Farang don’t understand that if it doesn’t have at least five red chilies, it’s not real food. They also don’t get that most Thais are lactose-intolerant and the idea of eating something smothered in what is really nothing more than curdled milk is disgusting. Why farang can’t learn to eat grasshoppers like the rest of the world is a puzzle. But no problem. Smile, make sure whatever pizza he orders has lots of pineapple on it, and then when it comes to the table douse it with heaping spoonfuls of crushed red chilies. And don’t worry about your farang noticing what you had to do to make your meal palatable, he’ll be too busy being pissed off at how late your waiter was in delivering his food to the table.

Fortunately when dining with your farang he'll be so busy stuffing his he'll never notice what his choice in restaurant does to the expression on your face.

Fortunately when dining with your farang he’ll be so busy stuffing his he’ll never notice what his choice in restaurant does to the expression on your face.

3. A Whiter Shade Of Pale.
Your farang will gain great face by showing you off to his fellow sexpats as though you were some great find. Little does he know that you have already spent quality time with everyone he knows or is likely to meet. Been there, done them. Regardless, looking your best is important to him and for some unfathomable reason farang think the darker you are the more handsome you are instead of knowing that dark skin means you are a peasant who spends all of his time in the fields doing manual labor. Unfortunately this means at some point he will realize all of the skin whitening creams and lotions he’s been paying for are counterproductive to his ideal of beauty.

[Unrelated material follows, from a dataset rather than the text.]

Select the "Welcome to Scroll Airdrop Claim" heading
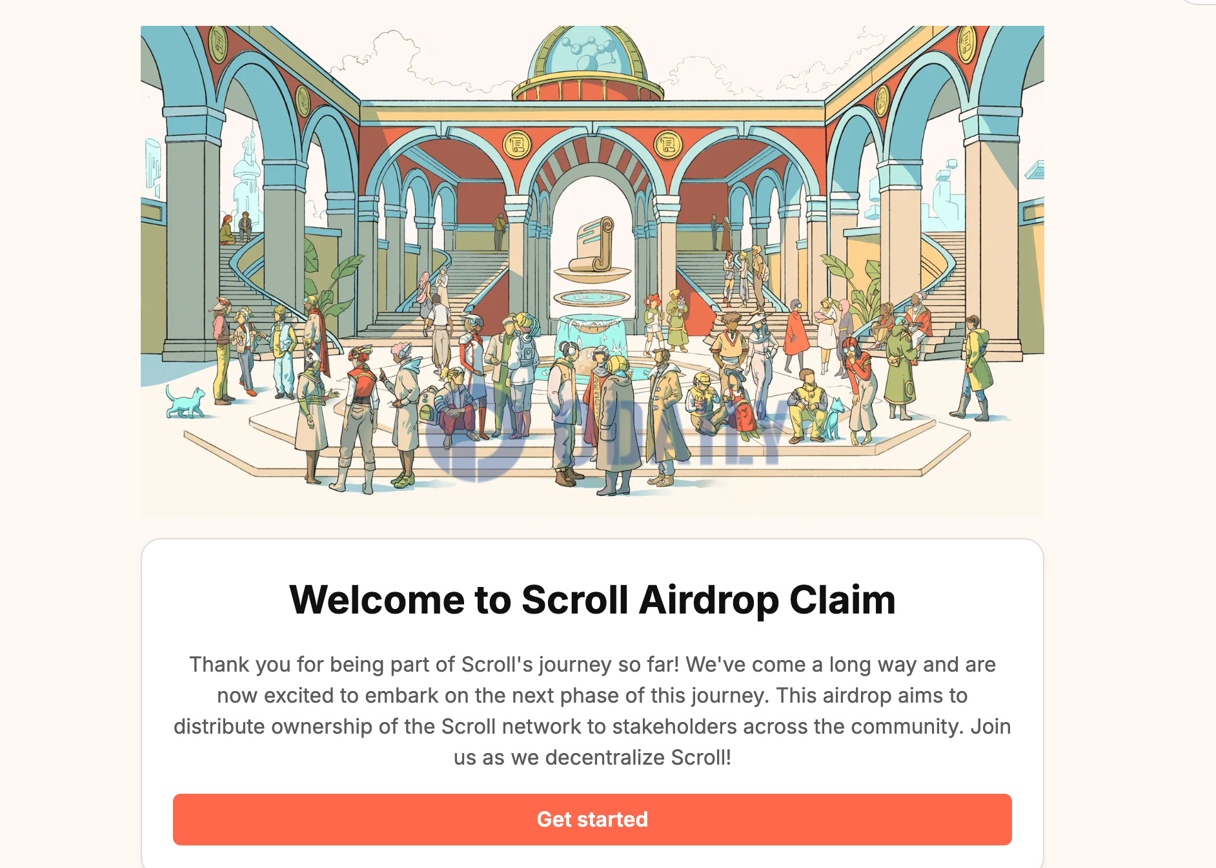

Fortunately farang think Thais are some exotic species and their bodies operate differently than the rest of humanity. This can work to your favor. Tell him sperm on your skin turns it white. If you are lucky his face will mean more to him than his orgasm does and he’ll take to having a wank in the toilet instead of forcing you to witness – and participate in – those disgusting acts he insists on. If the Buddha is looking kindly upon you, you may also get away with blaming eating cheese for this problem and can kill two birds with one stone.

4. The Gift That Keeps Giving.
At some point in your relationship someone will tell your farang that all the bling that he’s been buying you is really just a ready source of cash; that as soon as you can you return it to the closest gold shop for what you really wanted: baht. Farang hate to be taken for a fool. Yours will quickly stop buying you gold bling as proof of your love for him, thinking he is saving face by doing so. Fortunately farang don’t realize you have the same deal with just about every vendor and store in town. Tell him instead how hot your loom is and that you need an air-conditioner – or that you need a refrigerator to keep your cheese in – and that wallet will appear quicker than an underage boy in Sunee Plaza. Sure it’ll cost you a few extra bucks to get a large appliance back to your favorite retailer, but you can always tell your farang you need 500 baht for taxi money, and that’ll cover that expense.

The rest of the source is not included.